**What the exercise asks:**
Only a number is wanted: how many lines in the records below contain "computer"?

-.-.-

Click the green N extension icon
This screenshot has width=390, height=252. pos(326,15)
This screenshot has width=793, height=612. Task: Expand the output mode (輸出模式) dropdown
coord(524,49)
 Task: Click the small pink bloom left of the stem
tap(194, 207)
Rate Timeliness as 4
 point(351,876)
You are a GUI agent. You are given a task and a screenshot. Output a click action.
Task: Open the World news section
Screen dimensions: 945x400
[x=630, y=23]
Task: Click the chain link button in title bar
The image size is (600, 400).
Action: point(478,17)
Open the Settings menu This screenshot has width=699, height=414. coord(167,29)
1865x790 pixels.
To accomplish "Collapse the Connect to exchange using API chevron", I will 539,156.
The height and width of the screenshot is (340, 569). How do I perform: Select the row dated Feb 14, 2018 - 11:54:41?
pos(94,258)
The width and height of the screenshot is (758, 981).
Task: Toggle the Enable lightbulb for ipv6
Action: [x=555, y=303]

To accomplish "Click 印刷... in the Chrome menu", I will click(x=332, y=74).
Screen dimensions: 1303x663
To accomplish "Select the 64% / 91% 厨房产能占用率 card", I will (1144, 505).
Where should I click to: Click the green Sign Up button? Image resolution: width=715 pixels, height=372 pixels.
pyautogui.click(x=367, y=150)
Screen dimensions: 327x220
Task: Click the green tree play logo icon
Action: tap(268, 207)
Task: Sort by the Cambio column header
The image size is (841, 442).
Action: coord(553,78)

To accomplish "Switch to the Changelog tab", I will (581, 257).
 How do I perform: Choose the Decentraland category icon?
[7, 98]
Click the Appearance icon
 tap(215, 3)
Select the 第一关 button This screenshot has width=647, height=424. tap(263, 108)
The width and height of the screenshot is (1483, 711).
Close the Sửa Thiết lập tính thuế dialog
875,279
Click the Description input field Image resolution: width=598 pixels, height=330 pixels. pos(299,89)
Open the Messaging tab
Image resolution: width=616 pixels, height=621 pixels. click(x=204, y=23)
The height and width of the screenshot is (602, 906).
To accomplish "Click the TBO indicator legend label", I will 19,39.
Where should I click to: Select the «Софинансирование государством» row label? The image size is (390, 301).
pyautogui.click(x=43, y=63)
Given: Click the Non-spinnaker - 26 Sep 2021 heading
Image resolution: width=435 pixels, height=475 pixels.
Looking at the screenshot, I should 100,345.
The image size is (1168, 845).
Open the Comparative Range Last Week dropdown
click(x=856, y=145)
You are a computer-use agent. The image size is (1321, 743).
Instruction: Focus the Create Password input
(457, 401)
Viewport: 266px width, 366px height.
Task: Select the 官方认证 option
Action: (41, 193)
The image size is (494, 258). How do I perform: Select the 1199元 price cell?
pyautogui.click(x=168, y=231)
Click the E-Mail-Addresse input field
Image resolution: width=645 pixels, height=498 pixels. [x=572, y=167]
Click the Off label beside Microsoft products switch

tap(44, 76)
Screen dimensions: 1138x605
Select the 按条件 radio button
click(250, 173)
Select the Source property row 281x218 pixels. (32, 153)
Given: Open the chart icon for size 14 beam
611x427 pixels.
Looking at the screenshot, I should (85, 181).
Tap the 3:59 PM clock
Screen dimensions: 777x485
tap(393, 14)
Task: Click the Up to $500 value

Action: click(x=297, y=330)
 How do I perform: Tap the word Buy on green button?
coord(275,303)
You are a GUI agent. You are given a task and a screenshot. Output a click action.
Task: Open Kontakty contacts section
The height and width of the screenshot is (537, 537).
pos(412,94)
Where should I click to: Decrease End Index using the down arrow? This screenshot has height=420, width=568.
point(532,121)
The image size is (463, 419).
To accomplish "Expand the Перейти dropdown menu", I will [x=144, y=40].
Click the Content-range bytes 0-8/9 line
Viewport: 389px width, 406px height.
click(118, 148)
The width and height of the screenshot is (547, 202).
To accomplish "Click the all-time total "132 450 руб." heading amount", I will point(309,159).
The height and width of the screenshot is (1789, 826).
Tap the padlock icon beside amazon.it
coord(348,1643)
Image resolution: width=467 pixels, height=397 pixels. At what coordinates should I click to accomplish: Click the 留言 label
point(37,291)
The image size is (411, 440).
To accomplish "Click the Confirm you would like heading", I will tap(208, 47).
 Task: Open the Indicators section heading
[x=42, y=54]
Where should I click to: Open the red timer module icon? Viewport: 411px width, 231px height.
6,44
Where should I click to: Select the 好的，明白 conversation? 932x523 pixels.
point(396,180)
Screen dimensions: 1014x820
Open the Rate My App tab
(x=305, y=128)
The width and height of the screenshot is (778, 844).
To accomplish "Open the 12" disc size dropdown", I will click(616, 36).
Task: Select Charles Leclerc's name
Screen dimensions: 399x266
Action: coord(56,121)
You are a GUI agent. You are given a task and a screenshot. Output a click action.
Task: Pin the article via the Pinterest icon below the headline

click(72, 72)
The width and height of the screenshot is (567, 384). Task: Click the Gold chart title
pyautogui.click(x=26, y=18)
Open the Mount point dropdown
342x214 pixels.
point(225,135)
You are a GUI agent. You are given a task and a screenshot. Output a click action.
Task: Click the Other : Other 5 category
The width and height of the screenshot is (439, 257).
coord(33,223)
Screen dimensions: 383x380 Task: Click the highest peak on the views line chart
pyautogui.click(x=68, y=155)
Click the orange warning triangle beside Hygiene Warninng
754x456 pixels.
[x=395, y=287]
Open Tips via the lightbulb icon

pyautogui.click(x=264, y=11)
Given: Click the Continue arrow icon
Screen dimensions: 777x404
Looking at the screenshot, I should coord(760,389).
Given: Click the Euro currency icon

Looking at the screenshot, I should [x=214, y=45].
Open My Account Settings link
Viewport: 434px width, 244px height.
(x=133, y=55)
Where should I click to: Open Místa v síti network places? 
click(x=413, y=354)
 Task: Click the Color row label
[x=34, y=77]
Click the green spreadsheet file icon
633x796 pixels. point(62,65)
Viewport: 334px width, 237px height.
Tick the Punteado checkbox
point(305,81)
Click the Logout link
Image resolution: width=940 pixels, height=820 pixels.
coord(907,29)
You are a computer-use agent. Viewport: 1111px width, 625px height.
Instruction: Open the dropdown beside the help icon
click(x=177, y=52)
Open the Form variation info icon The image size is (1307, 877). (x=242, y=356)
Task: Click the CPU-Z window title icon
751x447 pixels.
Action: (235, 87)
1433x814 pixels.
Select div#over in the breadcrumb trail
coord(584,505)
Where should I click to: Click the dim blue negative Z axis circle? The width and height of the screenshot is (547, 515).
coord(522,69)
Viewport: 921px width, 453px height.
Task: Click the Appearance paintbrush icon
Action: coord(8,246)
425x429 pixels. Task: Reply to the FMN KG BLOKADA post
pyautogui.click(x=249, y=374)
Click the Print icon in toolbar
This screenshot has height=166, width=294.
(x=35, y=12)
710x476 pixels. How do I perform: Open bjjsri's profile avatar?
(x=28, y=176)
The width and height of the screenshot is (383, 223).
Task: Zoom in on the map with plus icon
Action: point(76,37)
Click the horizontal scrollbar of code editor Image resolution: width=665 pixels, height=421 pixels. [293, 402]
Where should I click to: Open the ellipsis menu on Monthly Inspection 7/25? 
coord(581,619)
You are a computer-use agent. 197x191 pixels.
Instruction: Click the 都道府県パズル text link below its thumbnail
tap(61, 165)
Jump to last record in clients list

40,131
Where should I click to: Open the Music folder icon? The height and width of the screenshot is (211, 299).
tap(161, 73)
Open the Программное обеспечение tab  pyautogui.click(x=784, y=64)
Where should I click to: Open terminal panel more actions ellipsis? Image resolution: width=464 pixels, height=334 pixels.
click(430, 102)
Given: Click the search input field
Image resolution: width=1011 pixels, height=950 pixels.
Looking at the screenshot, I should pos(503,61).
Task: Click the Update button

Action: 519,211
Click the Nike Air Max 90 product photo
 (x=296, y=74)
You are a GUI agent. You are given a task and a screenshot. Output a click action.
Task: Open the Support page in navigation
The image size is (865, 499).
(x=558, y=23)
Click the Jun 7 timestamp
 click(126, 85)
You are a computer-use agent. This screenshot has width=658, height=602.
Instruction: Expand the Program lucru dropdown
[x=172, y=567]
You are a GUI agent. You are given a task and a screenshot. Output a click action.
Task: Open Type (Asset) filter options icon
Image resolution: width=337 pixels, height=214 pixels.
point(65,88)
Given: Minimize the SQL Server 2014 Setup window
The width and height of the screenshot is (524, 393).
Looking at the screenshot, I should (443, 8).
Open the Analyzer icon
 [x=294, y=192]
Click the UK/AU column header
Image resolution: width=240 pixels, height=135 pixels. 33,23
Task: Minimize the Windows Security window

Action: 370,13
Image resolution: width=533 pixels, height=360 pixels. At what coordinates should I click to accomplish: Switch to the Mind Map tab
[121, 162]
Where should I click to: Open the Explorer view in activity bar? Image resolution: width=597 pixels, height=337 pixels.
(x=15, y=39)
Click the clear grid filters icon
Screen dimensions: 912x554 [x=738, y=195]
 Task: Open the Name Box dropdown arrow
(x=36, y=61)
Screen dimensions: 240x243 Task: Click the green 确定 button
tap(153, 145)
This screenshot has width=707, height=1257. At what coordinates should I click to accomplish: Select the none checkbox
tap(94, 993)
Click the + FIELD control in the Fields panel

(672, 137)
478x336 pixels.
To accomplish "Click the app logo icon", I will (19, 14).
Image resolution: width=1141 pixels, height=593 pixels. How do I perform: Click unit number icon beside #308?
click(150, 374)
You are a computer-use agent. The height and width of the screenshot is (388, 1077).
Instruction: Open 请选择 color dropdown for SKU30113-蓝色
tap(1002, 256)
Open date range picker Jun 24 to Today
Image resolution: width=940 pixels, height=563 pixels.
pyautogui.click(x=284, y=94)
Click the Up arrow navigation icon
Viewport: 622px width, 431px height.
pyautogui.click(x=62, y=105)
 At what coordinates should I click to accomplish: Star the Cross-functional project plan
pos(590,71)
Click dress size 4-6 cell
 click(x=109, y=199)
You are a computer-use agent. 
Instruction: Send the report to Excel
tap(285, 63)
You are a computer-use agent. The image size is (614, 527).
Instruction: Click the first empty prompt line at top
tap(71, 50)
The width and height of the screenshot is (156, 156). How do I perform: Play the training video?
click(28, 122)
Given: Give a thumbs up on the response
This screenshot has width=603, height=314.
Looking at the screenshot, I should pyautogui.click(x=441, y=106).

-.-.-

**Solved problem:**
7